= Supplied records =

┌──

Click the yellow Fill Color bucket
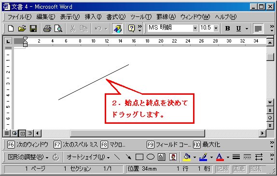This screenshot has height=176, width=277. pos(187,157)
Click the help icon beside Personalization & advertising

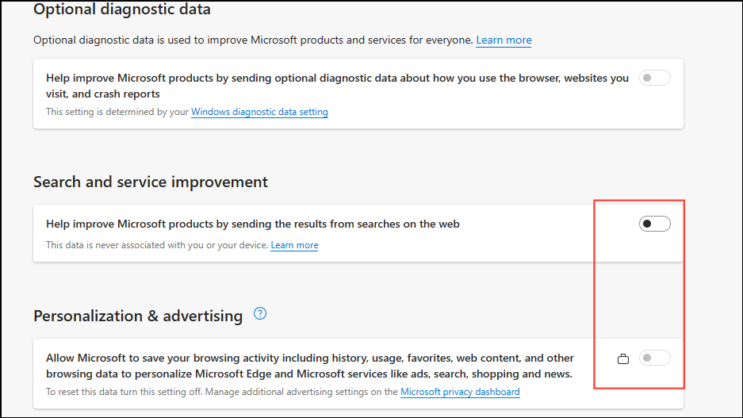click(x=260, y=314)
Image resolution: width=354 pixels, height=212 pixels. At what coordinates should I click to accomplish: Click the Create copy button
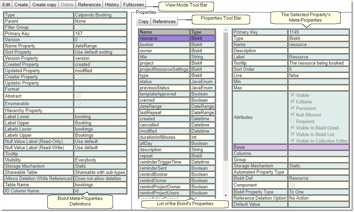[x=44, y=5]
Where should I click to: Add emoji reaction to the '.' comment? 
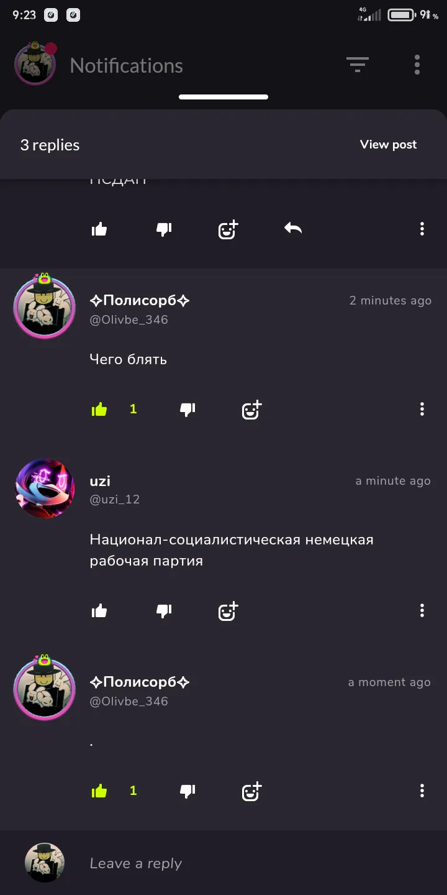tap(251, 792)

└──

This task calls for the lines from the line holding "Where should I" through the last line above, restated word for word with both ends included and the pictures dropped.

Where should I click to: Add emoji reaction to the '.' comment? 
tap(251, 792)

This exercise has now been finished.